2016年12月19日月曜日

「理念の浸透」「方針の徹底」という時にやるべき一つだけのこと



様々な会社で人事、組織というテーマに関わっていると、経営理念や企業理念といった「理念の浸透」や、経営方針や事業方針などの「方針の徹底」といったことが取り組み課題として挙がることがたびたびあります。

課題として挙がるということは、それぞれ重要だと理解されているにもかかわらず、それがうまくできていないということであり、様々な会社で同じように取り上げられるということは、何かしらの共通した難しさがあるということでしょう。

こういう課題が挙がった時、私はある大企業の社長経験者から教えられたことを思い出し、そのことを伝えるようにしています。
この方はご自分が社長の時代に、組織変革のために、あるキーワードを使った「理念浸透」の取り組みをしたことがあり、結果的には何とかうまく行ったと言えるレベルまで到達したそうですが、そこで実際に取り組んだのは、とてもシンプルなたった一つだけのことだったそうです。
それは、ただ単純に「事あるごとに繰り返し言い続ける」ということでした。

ただし、その取り組みの度合いは、お話を聞く限りではかなりのもので、社員が集まって自分が何か話す機会があるようなイベントやミーティングでは、とにかくその「理念」を繰り返し語り、会社案内ほかのパンフレット類から社員証や名刺、その他社内の印刷物には、必ずその内容を載せたそうです。
ちなみにスローガンのように社内掲示することも考えたそうですが、それは少し社内の美観を損ねるということでやめたそうです。ただ、とにかく利用できる機会を徹底的に利用して「理念」を事あるごとに言い続け、他の役員や管理職にも同じように語り続けることを求めたそうです。

この効果は徐々に表れて、1年ほど経つころには社員の口から「うちの理念は・・・」という言葉が出始めるようになり、仕事をする中では頭のどこかにこの「理念」を置きながら考えるようになっていったそうです。それにつれて、課題があった組織風土も少しずつ良い方向に変わっていったそうです。

会社から、例えば「○○の徹底」といった取り組み指示が下りてくることがあると思いますが、そこで具体的な実施方法まで指示されることは、あまりないのではないかと思います。

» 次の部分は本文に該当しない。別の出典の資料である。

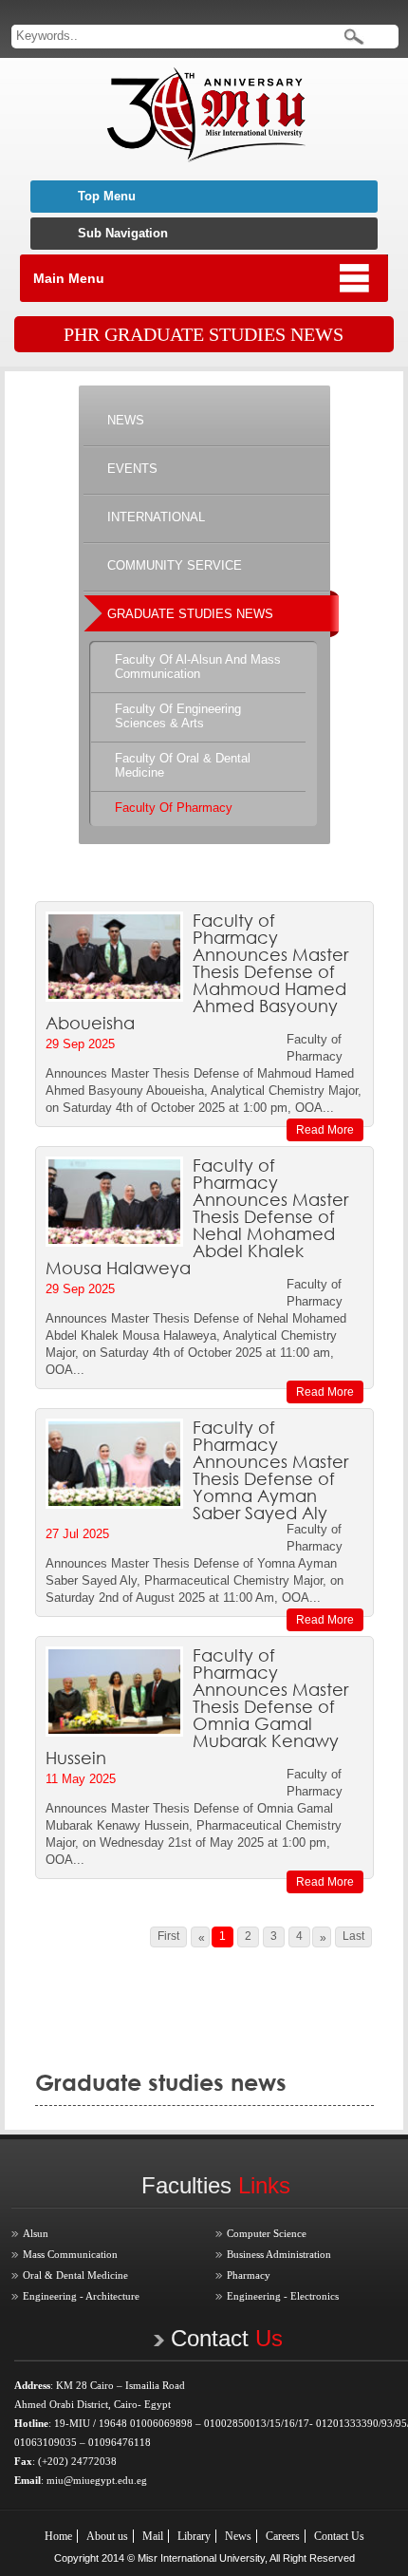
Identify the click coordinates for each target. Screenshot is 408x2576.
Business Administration (279, 2254)
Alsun (35, 2233)
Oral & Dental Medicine (75, 2275)
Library (194, 2536)
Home (58, 2536)
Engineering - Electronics (283, 2296)
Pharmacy (248, 2275)
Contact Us (339, 2536)
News (238, 2536)
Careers (283, 2536)
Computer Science (266, 2233)
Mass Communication (70, 2254)
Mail (152, 2536)
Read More (325, 1130)
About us (107, 2536)
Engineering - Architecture (81, 2296)
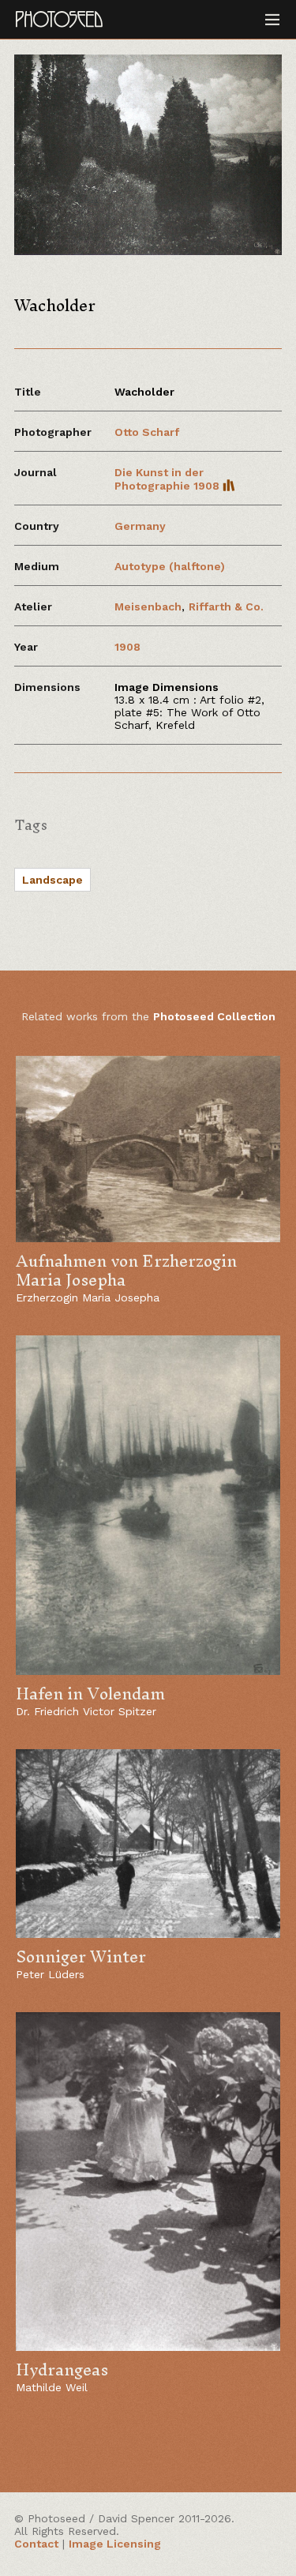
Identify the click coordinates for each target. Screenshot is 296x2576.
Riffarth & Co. (226, 606)
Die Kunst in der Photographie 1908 (168, 479)
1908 (127, 646)
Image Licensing (115, 2543)
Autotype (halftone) (169, 566)
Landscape (52, 879)
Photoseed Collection (214, 1016)
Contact (36, 2543)
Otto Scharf (146, 432)
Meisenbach (148, 606)
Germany (140, 526)
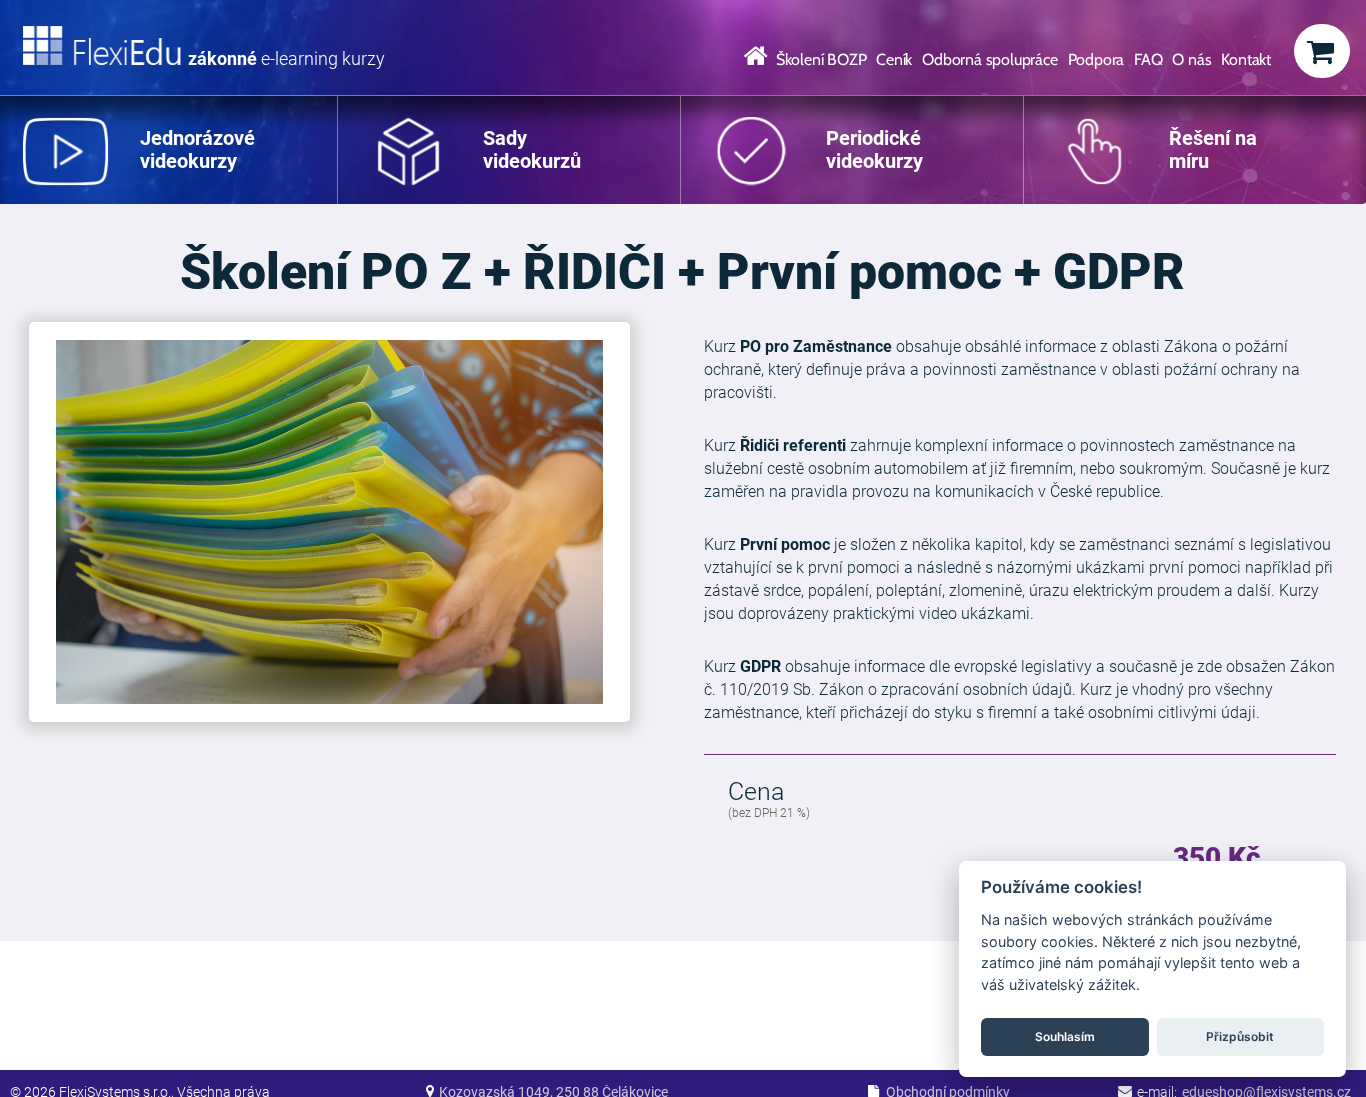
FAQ (1148, 59)
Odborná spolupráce (989, 59)
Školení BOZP (821, 59)
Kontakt (1246, 59)
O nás (1191, 59)
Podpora (1096, 59)
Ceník (894, 59)
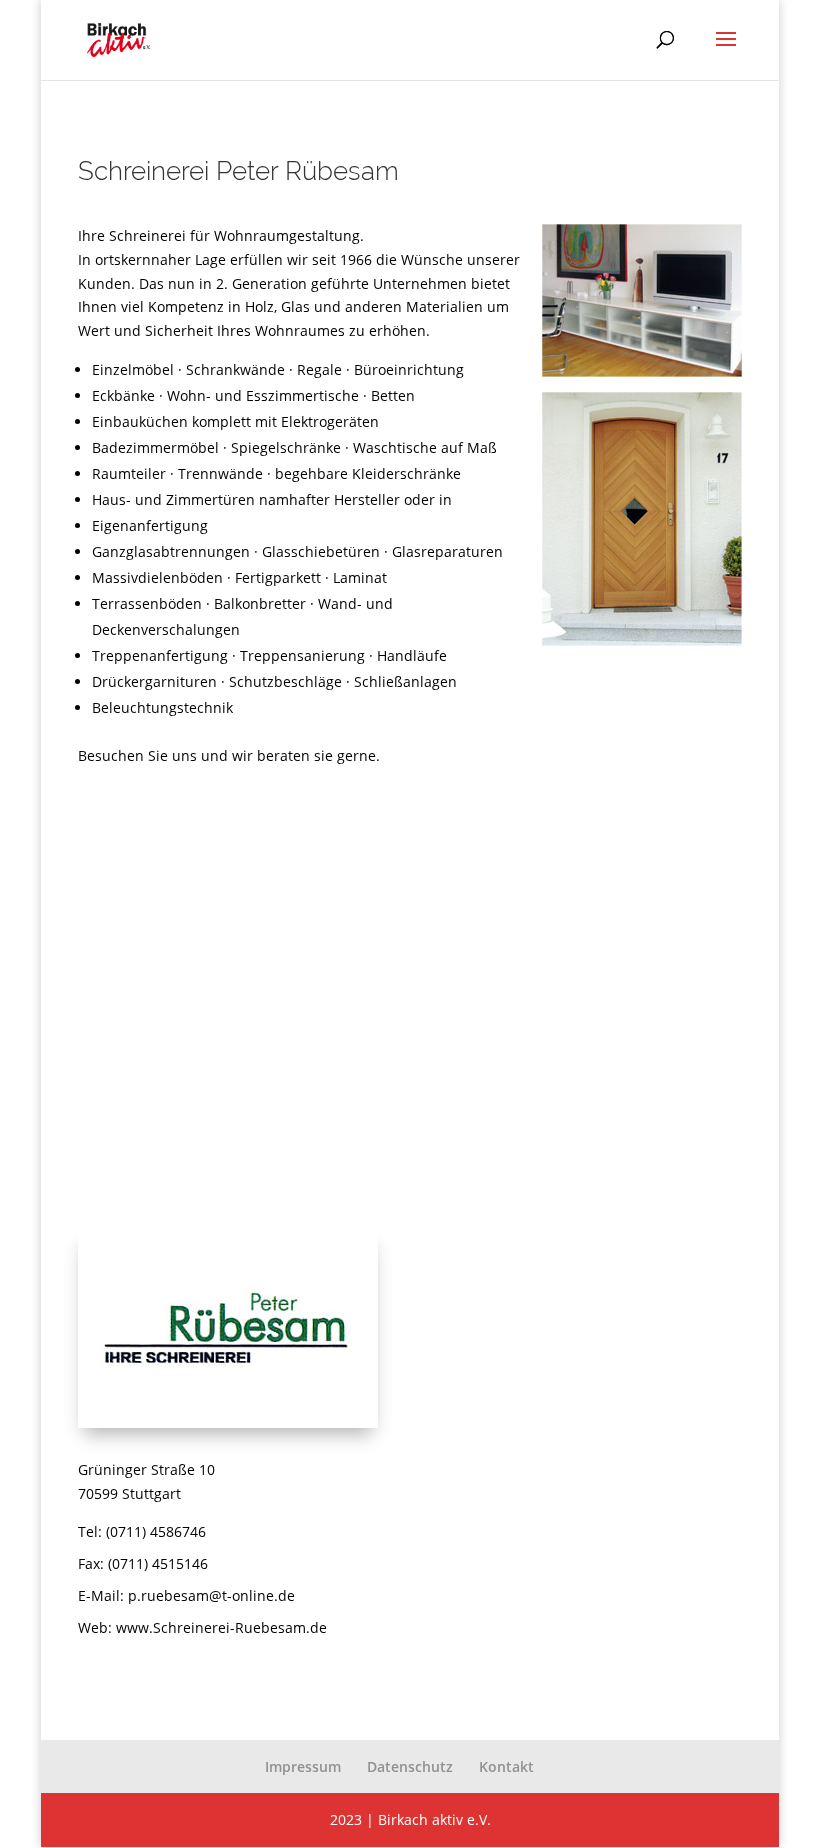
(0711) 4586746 (156, 1531)
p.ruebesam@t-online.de (211, 1595)
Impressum (303, 1766)
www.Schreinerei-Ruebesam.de (221, 1627)
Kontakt (506, 1766)
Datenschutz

そうして行われることは、たぶんその指示があった以降で一度か二度くらい、「○○を徹底するように」などという言い伝えがされるくらいで、もう少し真面目に取り組む人が、節目節目で同じ話を繰り返す程度のものでしょう。それですら話題に上る回数が多いとは言えず、ほとんどの場合は単発で終わってしまうでしょう。
「浸透」や「徹底」と言いながら、それに向けた行動はなかなかできないもので、たぶんそれが、「理念の浸透」や「方針の徹底」という時の難しさということになるのでしょう。

「浸透」や「徹底」などときれいな言葉で表現されても、それは結局は「刷り込み」ということと同じことです。そこで実際にやることといえば、「多くの機会を見つけ、できるだけ数多く、繰り返し言い続けること」しか方法はありません。

「理念の浸透」「方針の徹底」は、ただシンプルに「言い続けること」を本当に続けられるかどうかにかかっているのだと思います。